Torno sul tema che un poco mi ossessiona: quello delle parole.
Non tanto sulla loro origine ed evoluzione da un punto di vista del glottologo, interessante, stimolante, ma sostanzialmente da tavolino.
Ci voglio tornare dalla parte di chi sta nella parola, la usa e abusa tutti i giorni e se ne sporca, rimanendone invischiato, di chi vede un corpo vivo e pulsante e non un relitto su cui il tempo ha sedimentato echi più che suoni.
Si dice che con mille parole sei padrone della lingua, o almeno ti fai capire e capisci, comunichi anche pensieri sofisticati e complessi, che è poi lo scopo finale della comunicazione verbale.
Con poco più di vocaboli, sei in grado di scrivere un libro, così come viene, alla buona, usi il linguaggio delle gente, il loro afasico, ripetitivo, monocorde lessico familiare, magari puoi spacciarlo per romanzo neorealista.
Ma allora, perché tante lingue, ma soprattutto perché tante parole?
Forse sarà perché, come sostiene Sklovskij, la parola con l’andare del tempo si anestetizza?
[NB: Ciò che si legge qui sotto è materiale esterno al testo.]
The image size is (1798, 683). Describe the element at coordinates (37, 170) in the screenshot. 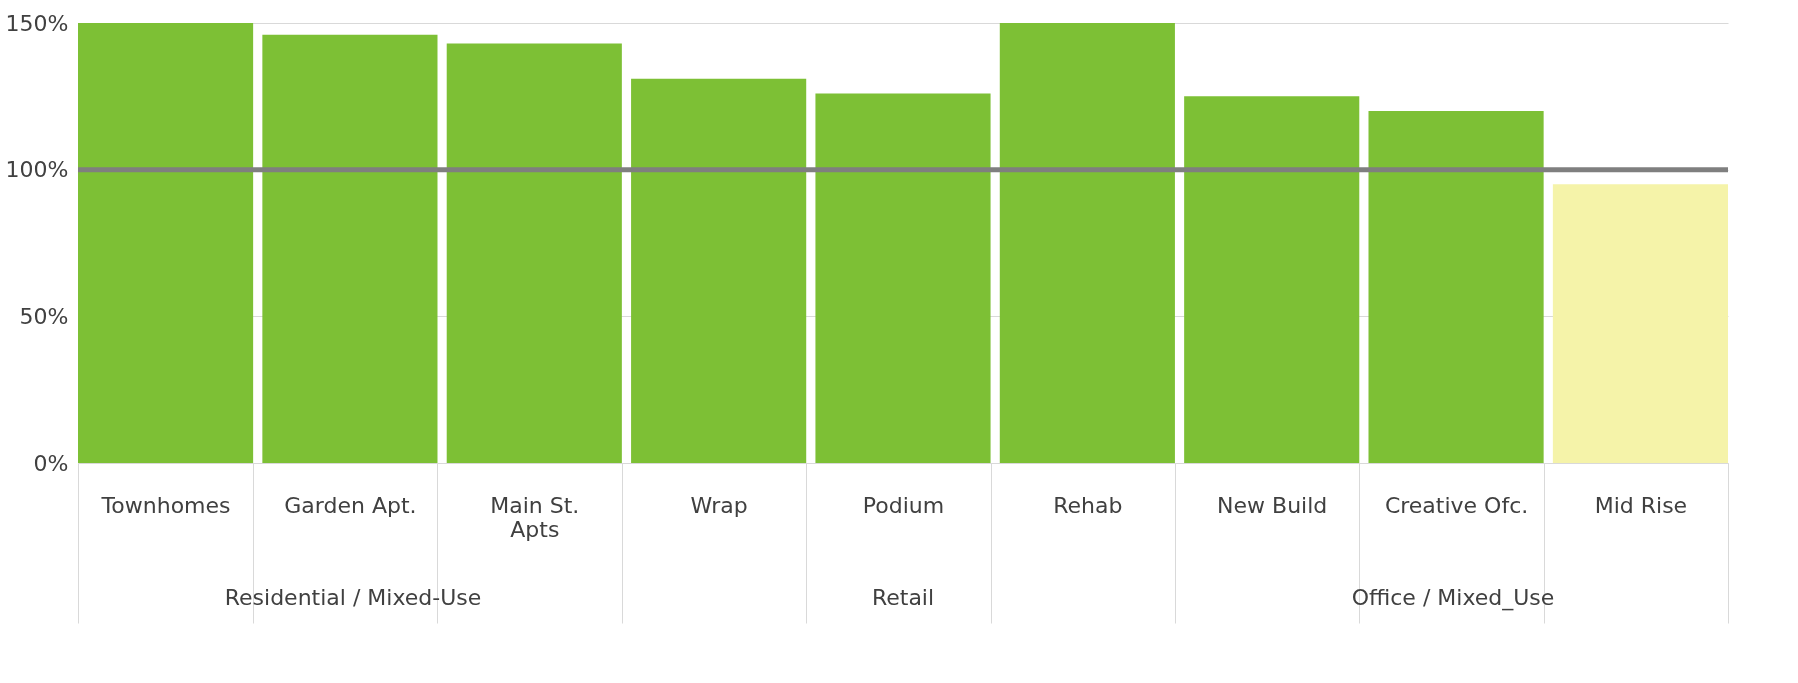

I see `y-tick-label: 100%` at that location.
E quindi bisogna inventarne e usarne sempre di diverse.
O sarà, meglio ancora, perché la parola segue l’uomo e non l’uomo la parola, nel senso che la parola è sempre in cammino con le gambe dell’uomo?
La parola cui penso è geo referenziata e temporalmente localizzata. Solo così ti spieghi la massacrante stringatezza dell’inglese americano, o del perché in Russia per dire ubriacarsi si usano 40 verbi diversi, ma la stessa vodka, o perché gli esquimesi dispongano all’incirca degli stessi vocaboli per descrivere le sfumature del bianco. Pensate, le sfumature del bianco!!, mentre in altre lingue per indicare un colore non hai nessun vocabolo perché quella lingua non ne dispone.
Le parole sfuggono all’uomo quando non si adattano agli incastri della mente e sono impermeabili alle sollecitazioni ambientali. Pretendono una loro autonomia, si contrappongono alla sua realtà, che non riflettono più se non deformandola.
E’ la sorte di tutti i linguaggi esoterici, specialisti, burocratici nei quali si realizza la eterogenesi dei fini: nate per comunicare oppongono un muro fra gli uomini.
Esempi mirabili, in letteratura, sono così copiosi da imbarazzare.
Uno fra tutti, il linguaggio burocratico del Processo di Kafka (lo scrittore, di burocrazie si intendeva avendo per molto tempo lavorato a Praga in un ente pubblico che si occupava degli infortuni sul lavoro).
Romanzo sopravvissuto a se stesso: incompiuto e da bruciare, secondo il volere dello stesso autore. Eppure mirabilmente compiuto e perfettamente aderente nello stile e nelle parole a quanto di angosciante e spersonalizzante siamo soliti associare al termine burocratico.
Fin dal celebre incipit: “Qualcuno doveva avere calunniato Iosef K., perché senza che avesse fatto niente di male, una mattina fu arrestato”.
Il perenne clima di indeterminatezza cala in un sistema dove tutto pare funzionare per voleri imperscrutabili, dove tutto appare criptico e indecifrabile, dove la persona non conta ma conta l’adempimento, il rituale, la prassi.
“Il tribunale non ti chiede nulla, ti accoglie quando viene, ti lascia andare quando vai”, altra enigmatica e sfuggente frase che viene a K. da quel mondo di “procedure oniriche”, come mi sembrerebbe opportuno definire quello del Processo.
Non una fabbrica di sogni, ovviamente, ma di incubi sì.
Le parole aiutano l’uomo, sovente lo imbrogliano. Unico consiglio è usarle con precauzione, usare quelle giuste e quelle che bastano.